Wie viele Neuerungen wurde auch die in der Getriebefertigung bei Groschopp dadurch angestoßen, dass ein unglücklicher Umstand besonders störend auffiel. Beim Viersener Hersteller von Elektromotoren und Getrieben ergab sich durch die große Variantenvielfalt der Getriebe ein hoher Lagerbestand.
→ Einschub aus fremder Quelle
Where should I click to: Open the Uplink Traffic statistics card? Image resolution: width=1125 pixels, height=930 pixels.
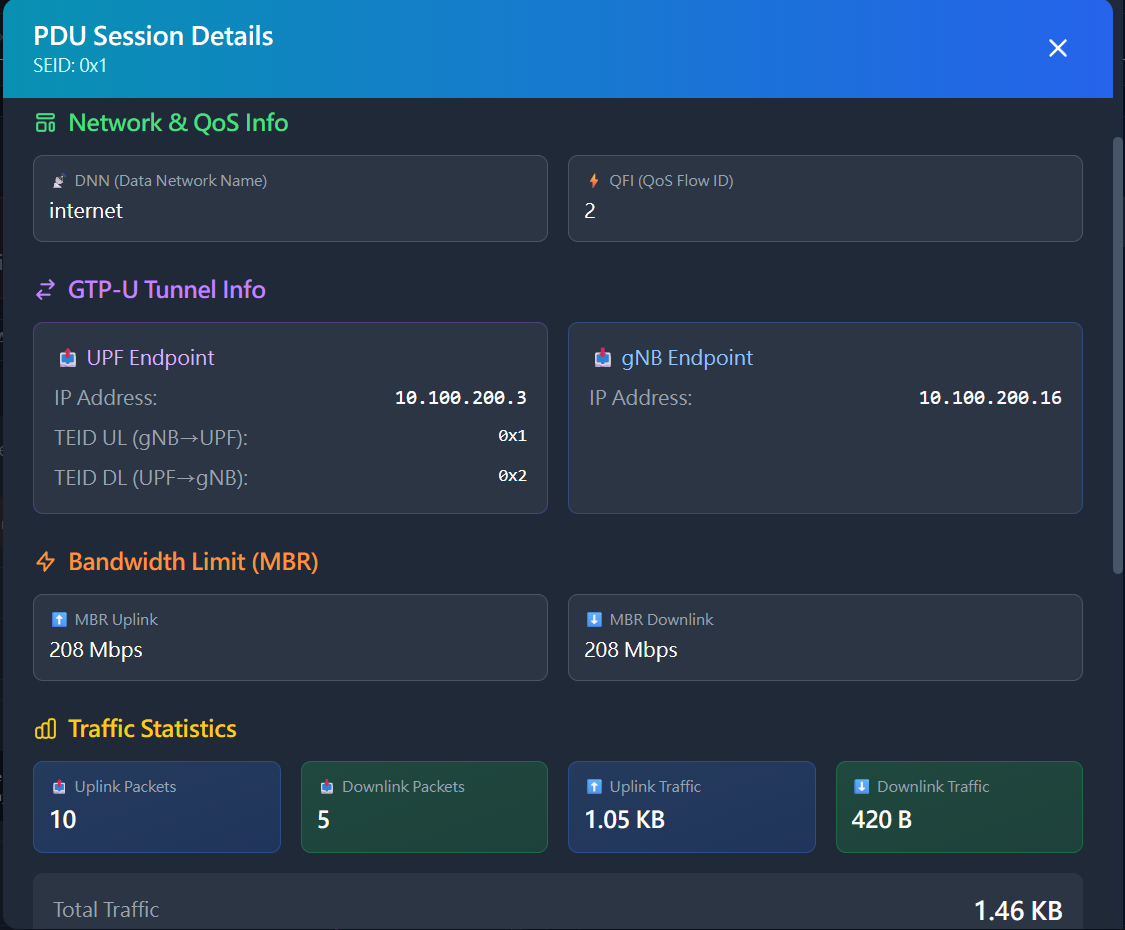691,807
Und dies ist nicht nur platz- und kapitalintensiv, sondern meist hat man laut Hinrichsen „dann doch die benötigten Getriebe gerade nicht auf Lager“. Die Lösung, die seit einigen Monaten auf einer neuen Fertigungsfläche praktiziert wird, sieht so aus, dass die einzelnen Bestandteile der Getriebe an den Montageplätzen vorrätig sind und der einzelne Mitarbeiter das Getriebe komplett in der gewünschten Ausführung montiert. Bei den bewährten Schneckengetrieben der Serie VE31 bietet sich diese Vorgehensweise besonders an, da sie modular aufgebaut sind. Die Gehäuse wurden standardisiert, damit sie für alle Ausführungen passen. Mit den Gehäusen und Deckeln wird dann die gewünschte Übersetzung kombiniert, die der Hauptgrund für die große Variantenvielfalt ist. Dass alle nötigen Teile nach dem Kanban-Prinzip der bedarfsgerechten Bevorratung in ausreichender Menge am Platz sind, liegt ebenso wie die Montage in der Verantwortung der einzelnen Mitarbeiter.

Ein Beispiel veranschaulicht die Vorteile dieses Prinzips: Pro Getriebe werden etwa 30 bis 50 g Fett benötigt. Diese Größe taucht in keiner Beschaffungsplanung so auf, sondern das Fett ist in größeren Gebinden vorhanden. Nur die Personen, die das Fett entnehmen, können rechtzeitig reagieren und nachbestellen, sobald neues benötigt wird. Nun befindet sich an jedem Montageplatz bzw. in jeder One-Piece-Flow-Einheit ein Gefäß mit Fett und die Nachbestellung wird an der richtigen Stelle ausgelöst, wenn der Bedarf erkannt wird.

One Piece Flow eignet sich für Produkte, die mit relativ wenigen Fertigungsschritten zu erstellen sind, und von denen es viele Varianten gibt, die teilweise nur in kleinen Losgrößen benötigt werden. Jeder Mitarbeiter kann alle erforderlichen Schritte ausführen und begleitet das Produkt bis zur Übergabe an die nächste Station. Produktionsschwankungen und Variantenumstellungen lassen sich mit dieser Fertigungsorganisation ohne Zeitverluste auffangen. Die klar definierte Verantwortung spiegelt sich in der Produktqualität und in der Produktivität der Fertigung wider. Das Ziel ist eine Verkürzung der Lieferzeit auf wenige Tage für die so produzierten Getriebe.